La société Car East France soutient que monsieur [F] n'apporte pas la preuve de l'élément intentionnel de l'infraction de travail dissimulé étant donné que la société East Car France ne s'est livrée à aucun montage frauduleux.
M.[F] soutient que la société Car East France ne l'a ni déclaré, ni rémunéré, et a intentionnellement dissimulé le travail qu'il a accompli pour son compte du 20 mars au 4 mai 2020 et s'est donc rendue coupable de travail dissimulé.
A la lecture des instructions données par les mails précédemment évoqués, l'employeur ne pouvait ignorer qu'il faisait travailler les personnes à qui elle demandait de fournir une prestation de travail et à qui, en outre, elle demandait de s'intégrer dans le service organisé de l'entreprise via les cartes de visite, l'adresse mail...
Le jugement sera également confirmé en ce qu'il a condamné la société à lui payer la somme de 14 400 euros
Sur la rupture du contrat de travail
Le 20 août 2020 M. [F] déclarait par courrier remis en main propre mettre fin à sa période d'essai précisant que l'emploi proposé ne répondait pas à ses aspirations et qu'il quitterait ses fonctions au terme d'un délai de prévenance de 48h.
La société Car East France soutient que la rupture du contrat de travail ne peut être qualifiée de prise d'acte puisque monsieur [F] a mis un terme à sa période d'essai.
Monsieur [F] souligne les manquements graves de la société East Car France à ses obligations (Le travail dissimulé et l'absence de paiement des salaires des mois de mars et avril 2020 )et considère que ceux-ci justifient sa prise d'acte.

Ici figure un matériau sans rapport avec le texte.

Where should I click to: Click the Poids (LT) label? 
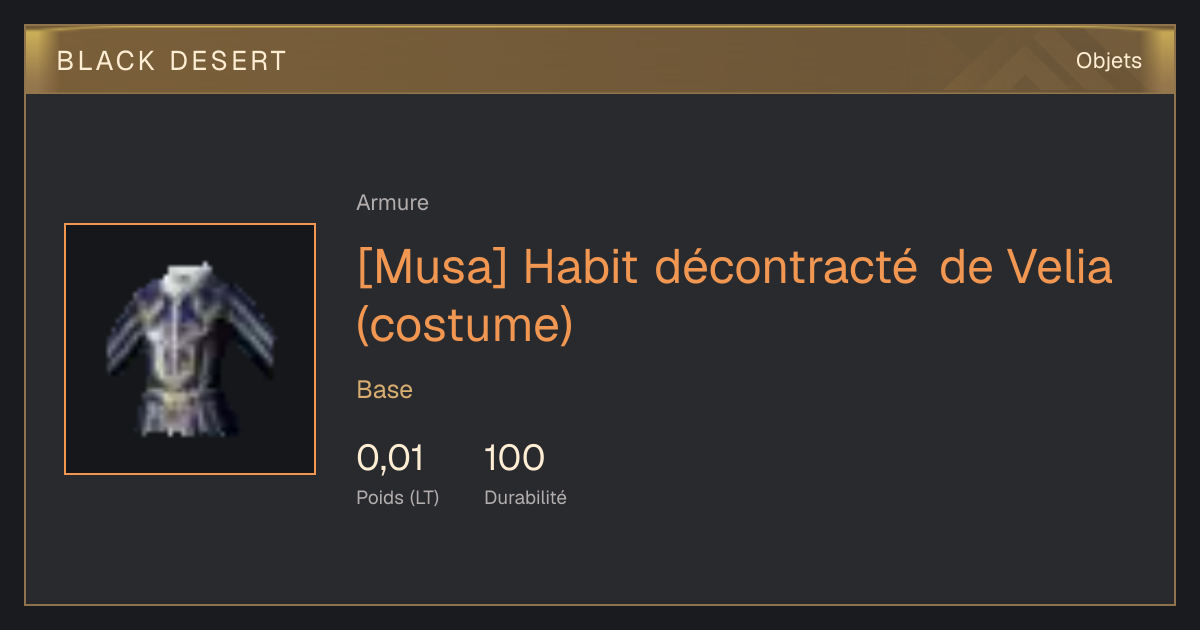tap(397, 497)
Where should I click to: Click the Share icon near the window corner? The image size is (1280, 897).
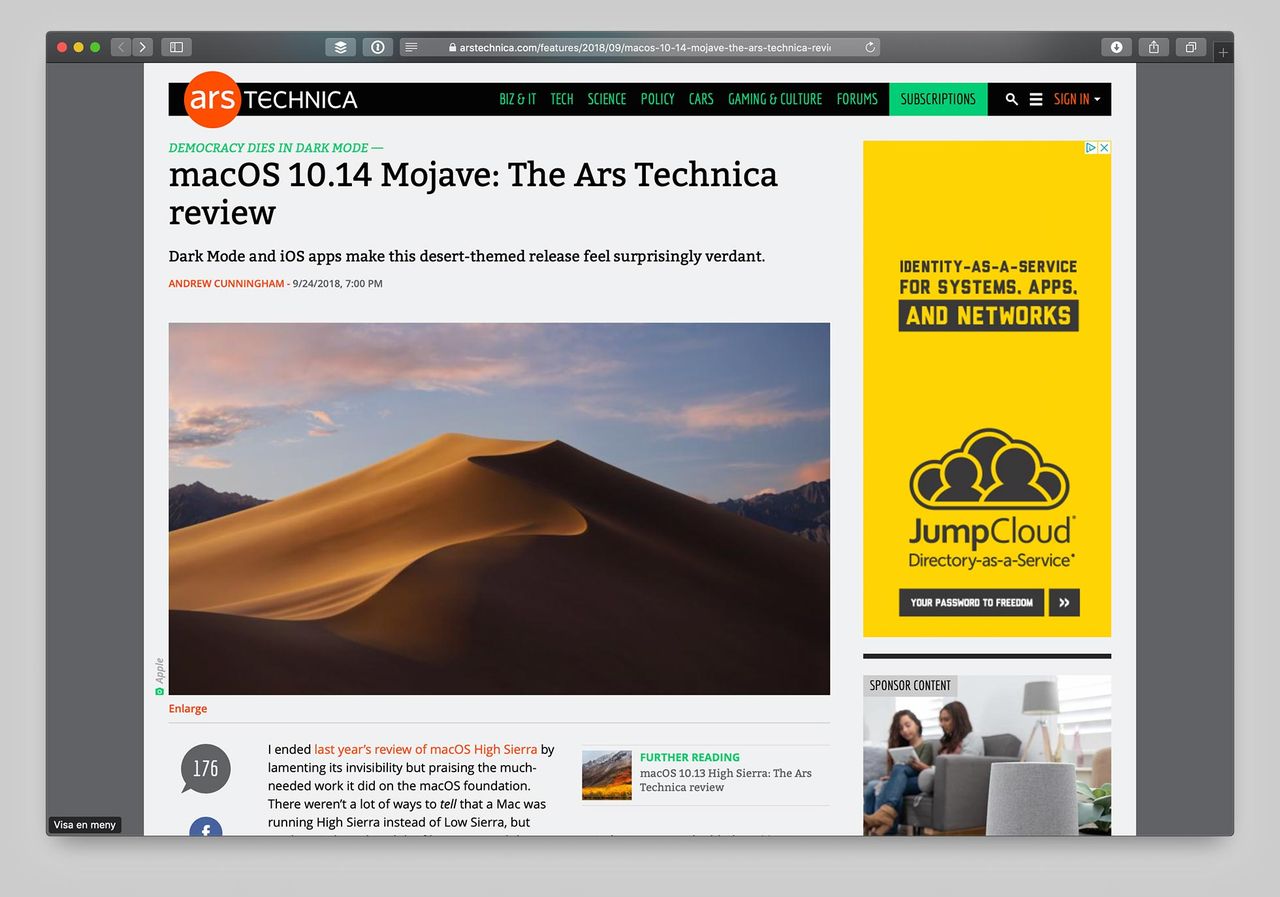(1153, 46)

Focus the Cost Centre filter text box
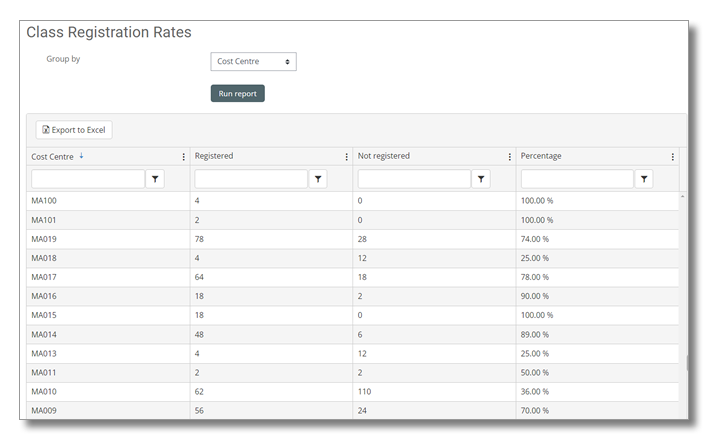[88, 179]
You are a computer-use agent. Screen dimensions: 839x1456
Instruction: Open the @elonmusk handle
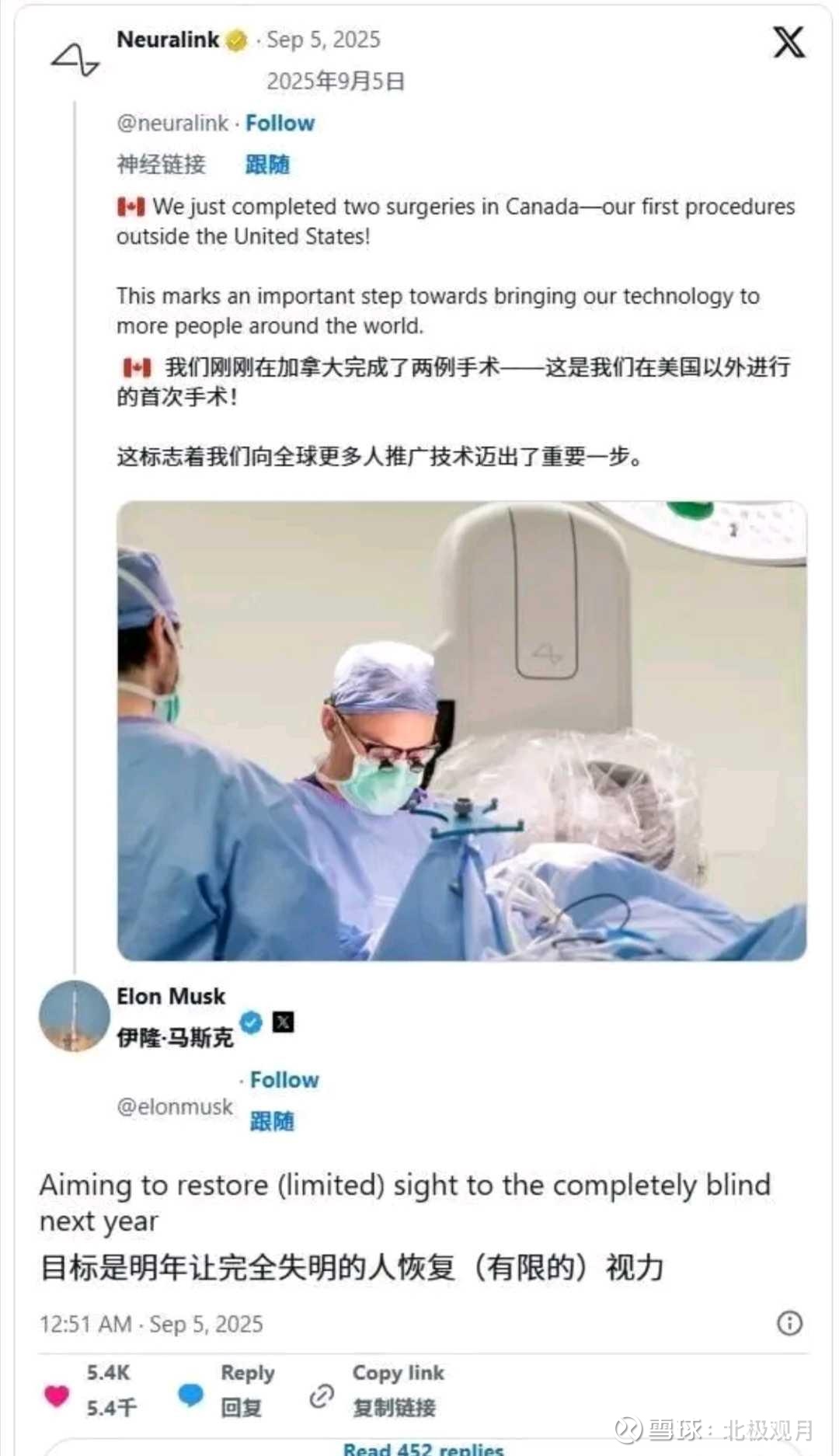[175, 1106]
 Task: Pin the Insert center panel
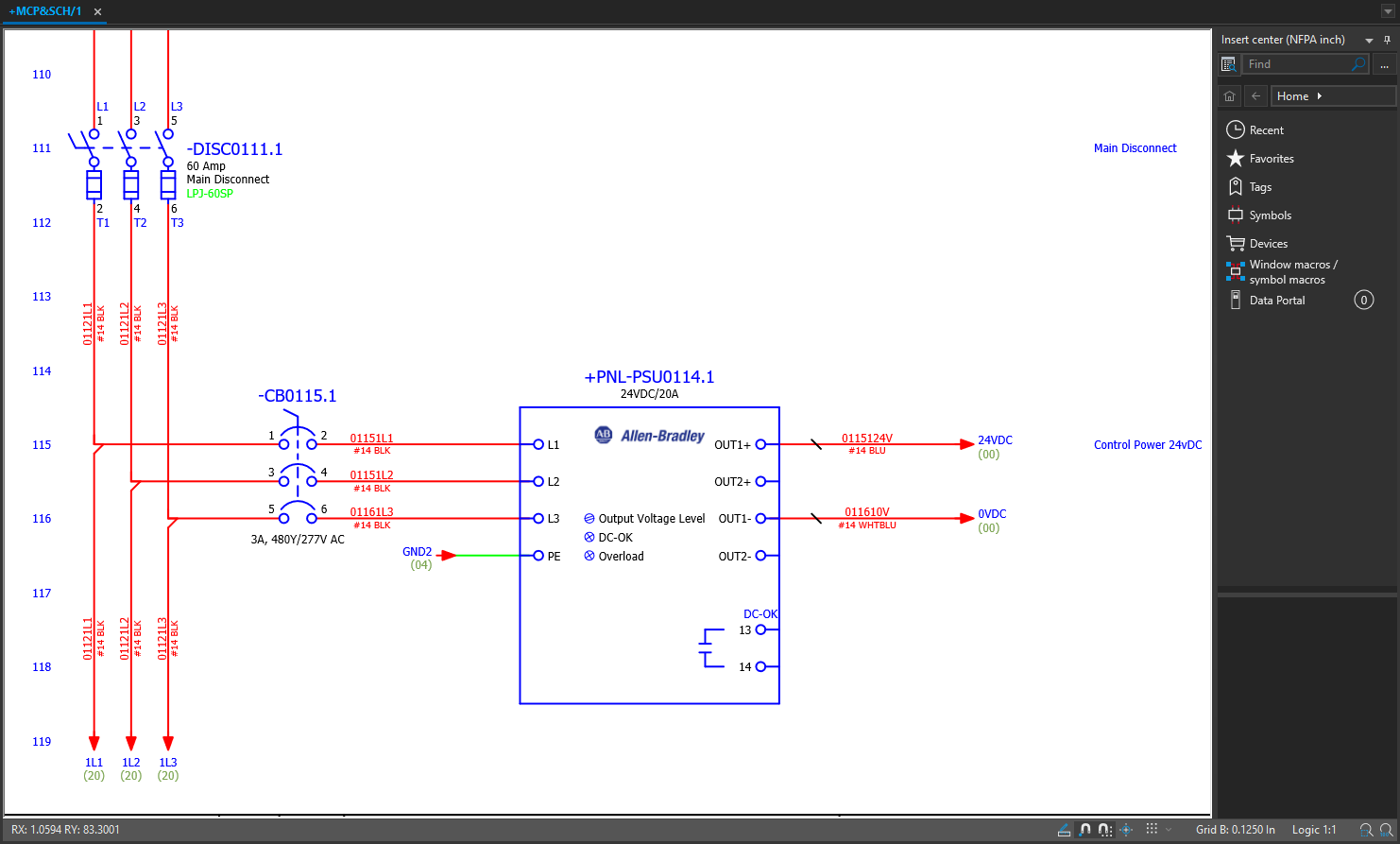[1387, 39]
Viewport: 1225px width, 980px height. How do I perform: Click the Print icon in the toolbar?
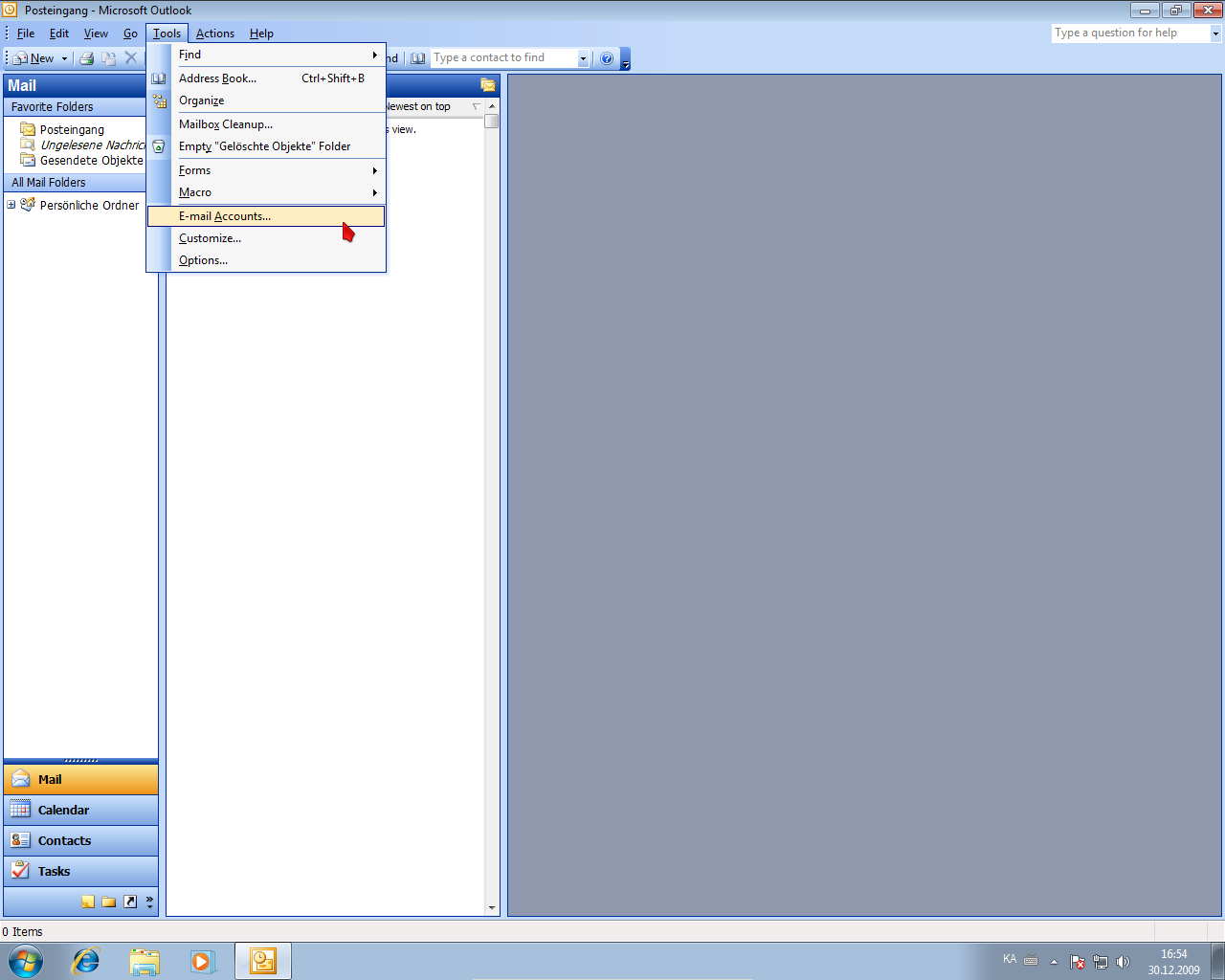pos(86,58)
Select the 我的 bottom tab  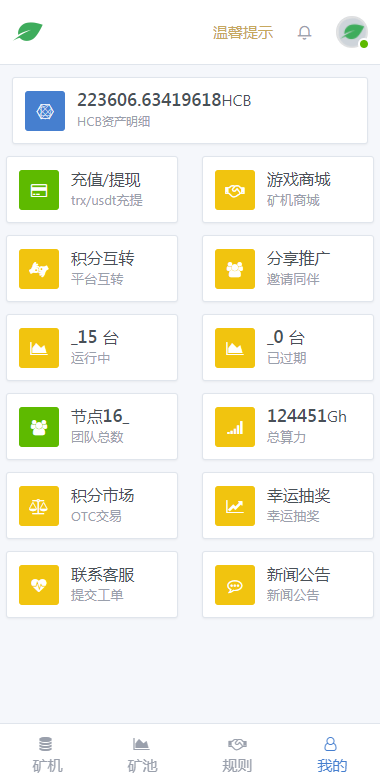tap(332, 754)
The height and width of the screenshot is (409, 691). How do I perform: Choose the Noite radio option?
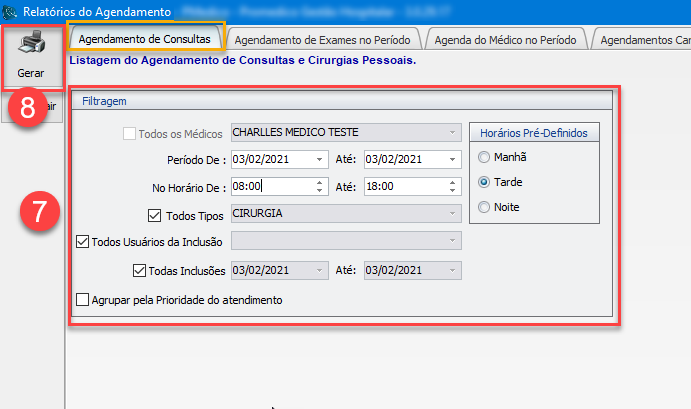pyautogui.click(x=485, y=207)
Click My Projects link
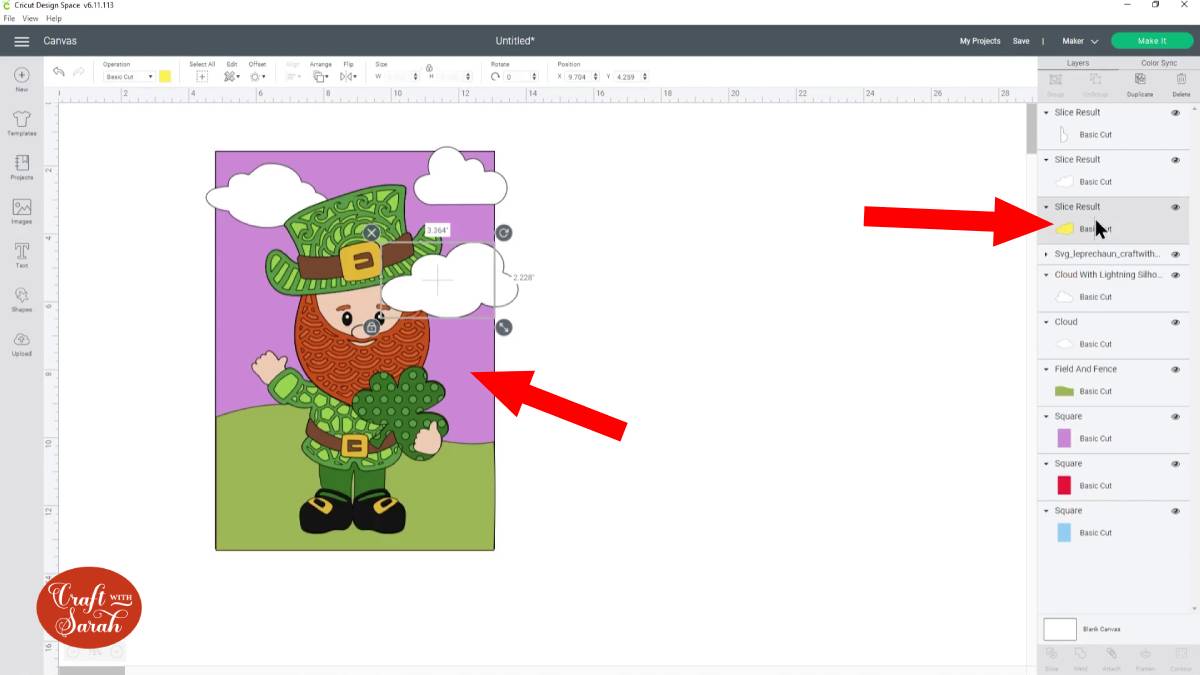The height and width of the screenshot is (675, 1200). pyautogui.click(x=979, y=41)

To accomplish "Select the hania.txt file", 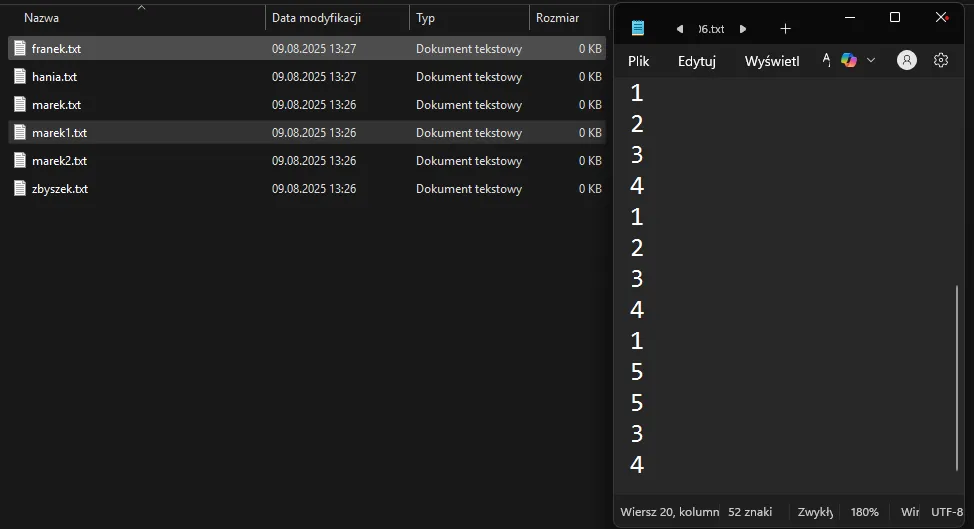I will [54, 76].
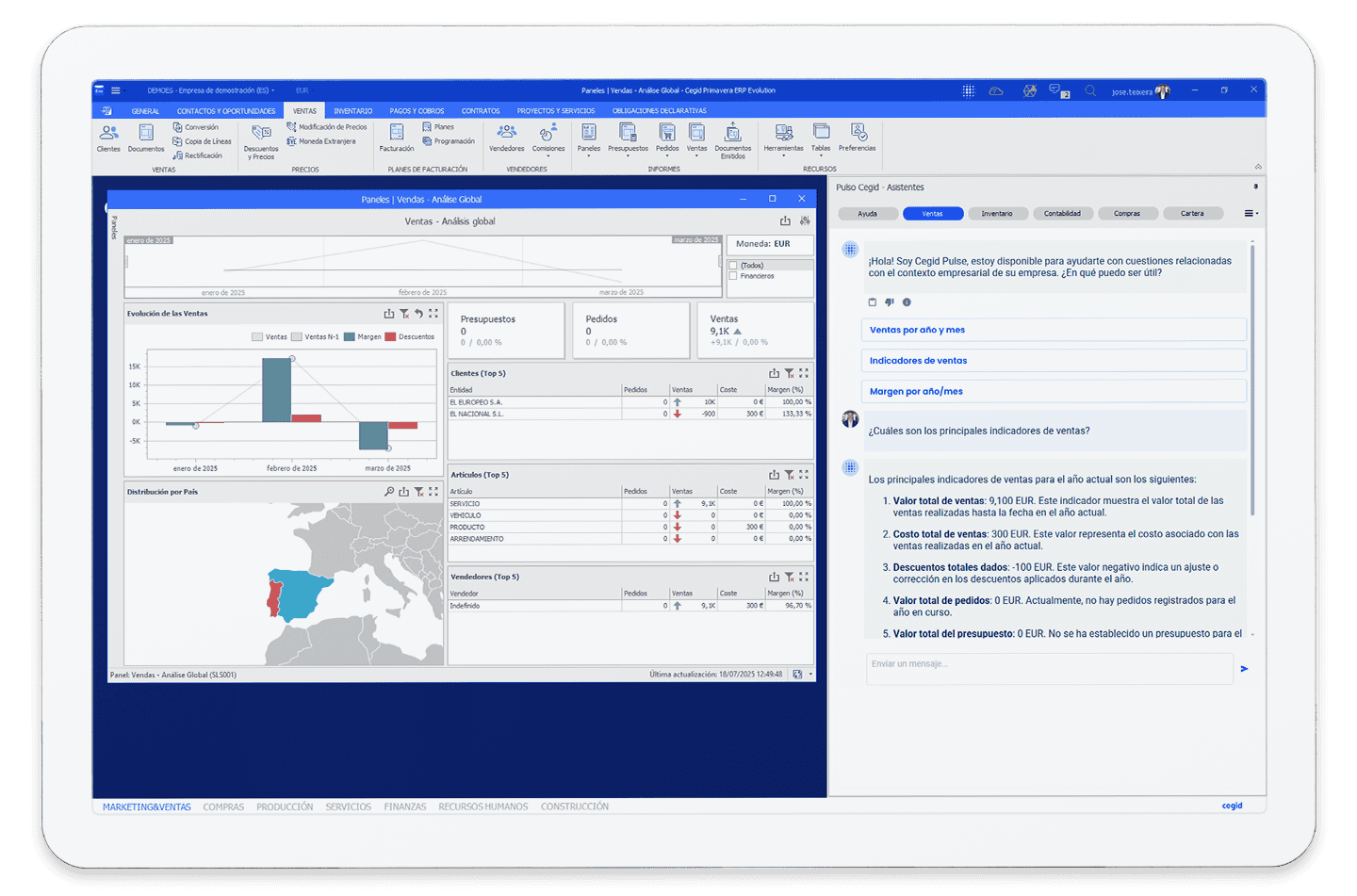
Task: Click the 'Enviar un mensaje' input field
Action: click(x=1048, y=668)
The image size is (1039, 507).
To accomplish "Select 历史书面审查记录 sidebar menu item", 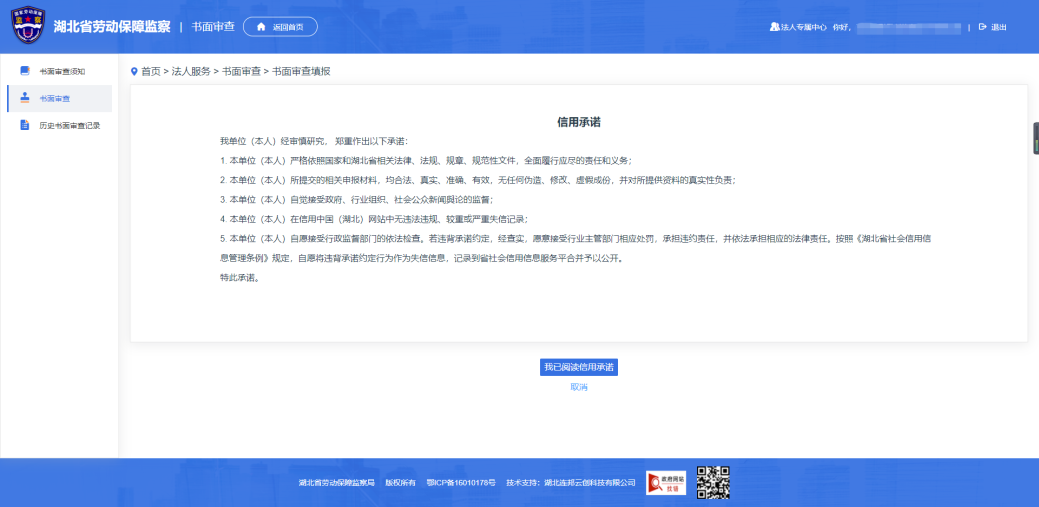I will coord(69,125).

Il soutient ne pas avoir mis fin à sa période d'essai qui avait pris fin le 20 juillet 2020.
Il sera constaté que la période d'essai prévue au contrat de travail signé le 4 mai 2020 est de 4 mois, qu'aucune formalisation d'une prolongation de celle-ci n'a été signée par les parties et que compte tenu de la rétroaction de l'origine du contrat au 20 mars 2020, à la date de cette lettre (20 août 2020 ), la période d'essai a pris fin.
En application de l'article L 1231-1 du code du travail, lorsque le salarié prend acte de la rupture en raison de faits qu'il reproche à son employeur, cette rupture produit les effets, soit d'un licenciement sans cause réelle et sérieuse si les faits invoqués le justifient, soit d'une démission dans le cas contraire.
La prise d'acte permet au salarié de rompre le contrat de travail en cas de manquements suffisamment graves de l'employeur, empêchant la poursuite du contrat de travail ; si les manquements sont établis, elle produit les effets d'un licenciement sans cause réelle et sérieuse, d'une démission dans le cas contraire ;
En l'espèce les manquements de l'employeur sont démontrés, le non paiement du salaire pendant plus d'un mois et l'infraction de travail dissimulé.
Dès lors la prise d'acte faite aux torts de l'employeur s'analyse en un licenciement sans cause réelle et sérieuse.
Le jugement sera en conséquence confirmé sur ce point et les conséquences financières du licenciement abusif.
La société Car East France qui succombe sera condamné au paiement de la somme de 2 500 euros en application des dispositions de l'article 700 du code de procédure civile.
PAR CES MOTIFS
La cour, statuant par arrêt contradictoire prononcé publiquement par mise à disposition au greffe de la cour, les parties ayant été préalablement avisées dans les conditions prévues par l'article 450 du code de procédure civile,
CONFIRME le jugement en toutes ses dispositions ;
Y ajoutant,
Vu l'article 700 du code de procédure civile,
CONDAMNE la société Car East France à payer à M. [F] en cause d'appel la somme de 2 500 euros au titre de l'article 700 du code de procédure civile ;
DEBOUTE les parties du surplus des demandes ;
LAISSE les dépens à la charge de la société Car East France.